Pertama, karena sibuk sedang mencuci piring aku meminta tolong suami untuk memasak nasi. Hasilnya, nasi cukup enak ketika panas. Tapi, saat dicabut jadi aneh (keras dan tidak enak di mulut, maklum ya pejuang mejikom). Tidak marah, sih. Ini jadi pelajaran untukku juga suami. Aku menyarankan agar airnya diperbanyak agar nasi masih tetap enak walau terus dipanaskan. Sayang, suami punya pendiriannya sendiri, airnya dua buku jari beliau. Gemas!


my doc

Kedua, saat itu ada bapak mertua berkunjung ke kontrakan. Aku memasak nasi dengan volume air versiku (banyak). Menit demi menit berlalu. Begitu pun detik, berlalu dengan cepat. Tetapi, lampu di mejikom belum juga menandakan nasi matang. 
"Ya Allah! Gawat! Kasihan beliau mungkin sudah lapar!" Batinku.

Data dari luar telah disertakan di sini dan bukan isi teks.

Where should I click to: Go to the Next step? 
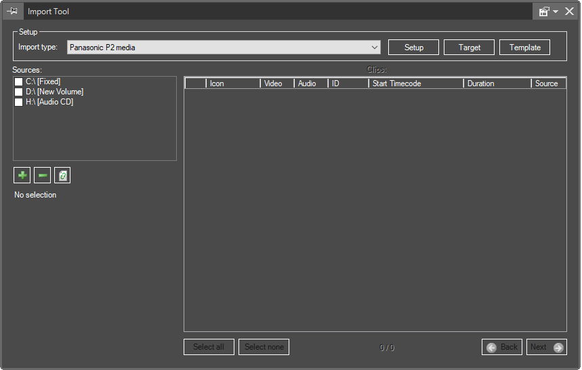click(546, 347)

Tidak lama, "klik" bunyi lampu memasak berpindah ke lampu menghangatkan. Uwww, tenang lah hatiku. Tapi, perasaan masih tidak enak sebab makanan belum juga tersaji di hadapan. Setahuku, setelah lampu mejikom itu berpindah, maka nasi masih basah dan belum matang sempurna. 
"Ah, jadi kebahagiaanku masih harus ditunda lagi?" Aku hanya bisa membatin sambil menatap lampu mejikom
Tidak ingin menunggu lebih lama lagi, kupaksa mengambil nasi yang seperti dugaanku, masih basah. 
"Tuh, kan! Tapi, sudah biarkan! Daripada banyak yang kelaparan." 

Akhirnya tiga buah piring itu terisi nasi hangat. Nasi di dalam mejikom tinggal tersisa dua kepalan tangan, sisanya ... ah, ini yang membuat jiwa ke-emak-an aku terkoyak! Sisanya mengerak dan masih menempel manja di wadahnya! Itu tanda bahwa mereka belum matang dengan sempurna. Ujung-ujungnya nasi yang mengerak itu akan dibuang, sungguh sedih sedih sedih. Kerak yang jika matang dengan sempurna itu akan menjadi nasi, Ibu-ibu! Nasi secentong-eun. Saat merendam wadah besinya, dugaanku tidak meleset. Nasi kerak itu sangat banyak, bertambah kesedihanku. Dan kejadian ini berulang sampai besoknya. Nasi yang baru sebentar berpindah itu sudah dicabut karena ada yang sudah kelaparan, ujung-ujungnya jadi kerak dan dibuang. Rasanya aku ingin menjerit, "Aaaaaaaaaaaaaaa". Aku dibuat merana oleh nasi. Tidak merana bagaimana, membuang nasi itu berat karena di luar sana banyak orang yang tidak makan, mereka kelaparan, menemukan nasi sangat sulit, padahal mereka sangat ingin makan. Lha, di sini aku malah membuangnya karena human error. Nasi yang kubuang itu mengingatkan aku pada Ibu yang rela menghutang beras ke orang demi makan anak-anaknya. Sungguh, betapa tidak teganya aku membuang butiran nasi. Tapi ... aku melakukannya. Oh!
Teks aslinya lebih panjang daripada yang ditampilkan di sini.